Hambali, as al Qaeda's main connection in the Far East, was apparently trying to open an Al Qaeda bio-weapons branch plant.
According to the interrogation documents, Hambali told his U.S. interrogators he had been "working on an Al Qaeda Anthrax program in Kandahar," Afghanistan.
There he worked with a man named Yazid Sufaat, a fellow member of the al Qaeda affiliated terror group Jemaah Islamiyah. Sufaat had received a degree in chemistry and laboratory science from California State University in Sacramento.
But in October 2001, when things became too hot during the U.S. bombing campaign of Afghanistan, Hambali and Sufaat fled to safety in neighboring Pakistan. There again according to the interrogation reports, the two men discussed "continuing the anthrax program in Indonesia".

:::

▶ [Stated goal 1]: Does the Hambali text support each of these statements? Answer yes or no for each, and quote the deciding words. (a) Yazid Sufaat earned a degree from California State University in Sacramento. (b) In October 2001, Hambali and Sufaat escaped to Iran. (c) Hambali told U.S. interrogators he had worked on an anthrax program in Kandahar.
▶ [Stated goal 2]: According to the Hambali text, what terror group was Yazid Sufaat a member of?
▶ [Stated goal 3]: Resume the Hambali text after its final sentence.
The material after this point comes from a separate, unrelated source.

▶ [Supplied data]:
:::

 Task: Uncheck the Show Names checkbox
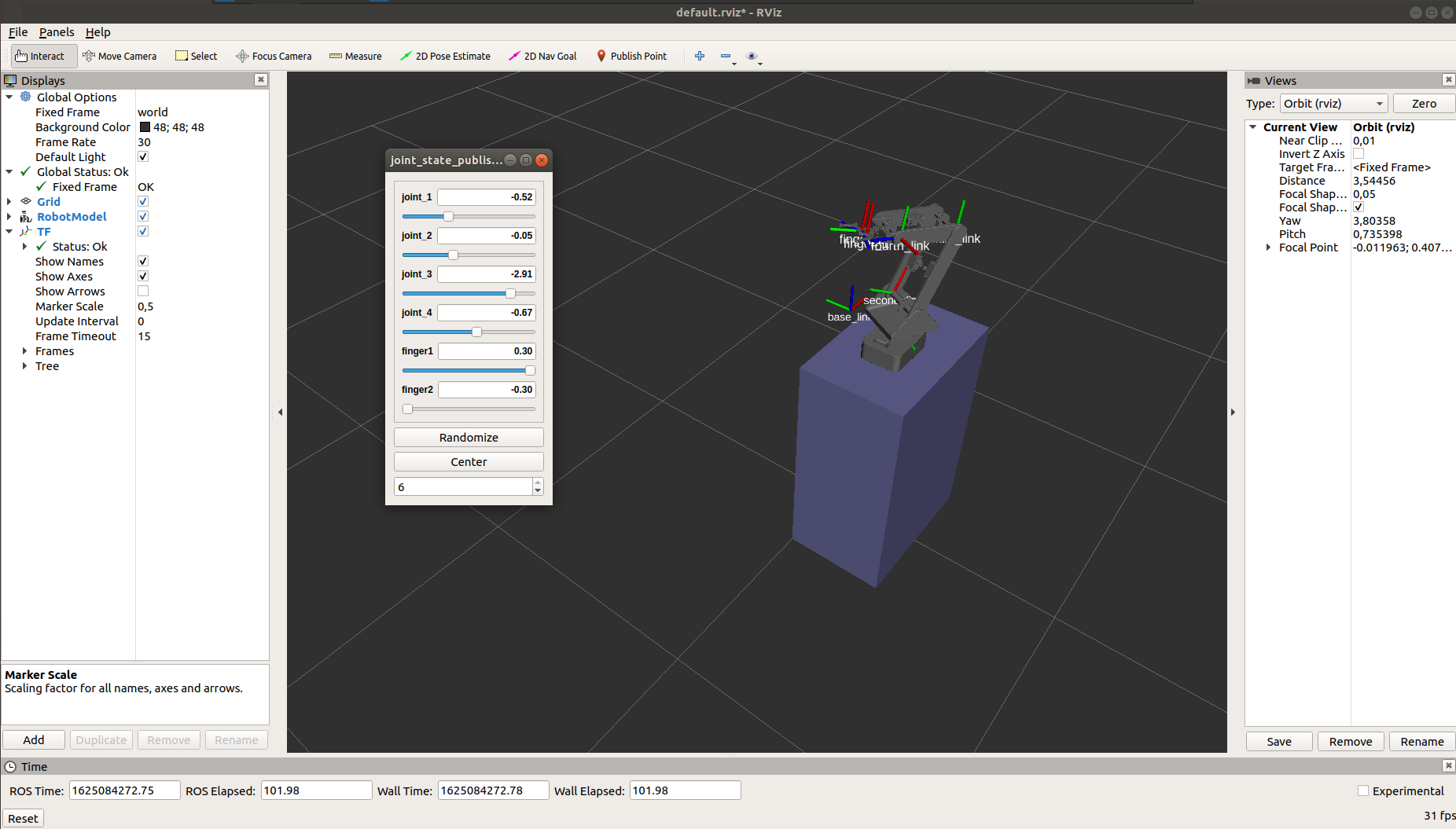143,261
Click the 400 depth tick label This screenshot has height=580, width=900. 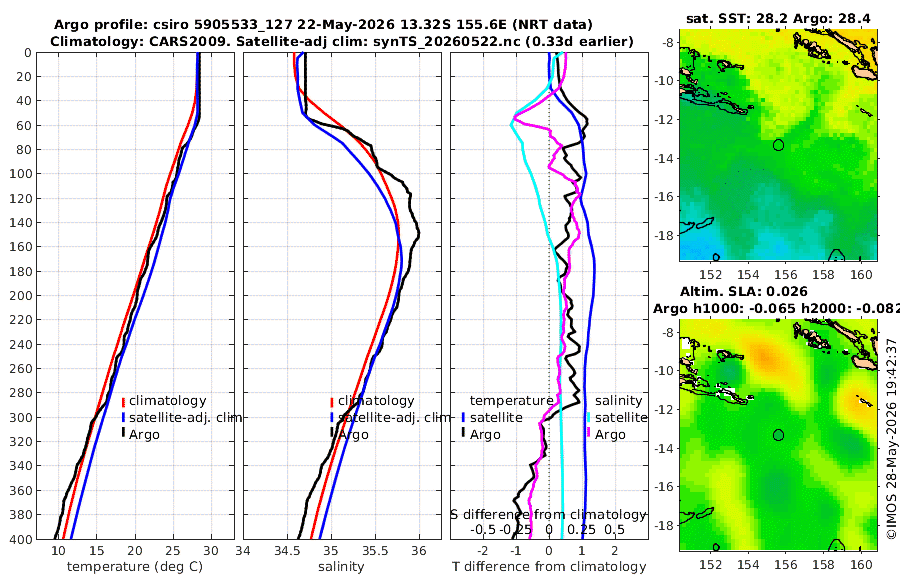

:::

▶ [Expected answer 1]:
(a) Yes: "Sufaat had received a degree in chemistry and laboratory science from California State University in Sacramento."
(b) No: "Hambali and Sufaat fled to safety in neighboring Pakistan."
(c) Yes: "Hambali told his U.S. interrogators he had been "working on an Al Qaeda Anthrax program in Kandahar," Afghanistan."

▶ [Expected answer 2]: Jemaah Islamiyah, a group affiliated with al Qaeda.

▶ [Expected answer 3]:
In fact the men did return to the Far East and Yazid Sufaat was arrested as he tried to enter his native Malaysia.
The U.S. has asked for his extradition on another terror connection -- that he hosted two of the 9/11 hijackers when they passed through Malaysia before the attacks. Malaysia has so far refused.
While intelligence agents are confident of the intent of the Anthrax terror program, they also say it's been stymied because the terrorists haven't managed to obtain the sort of Anthrax strain that can be easily spread. Although they remain concerned that somewhere in the region they're still trying.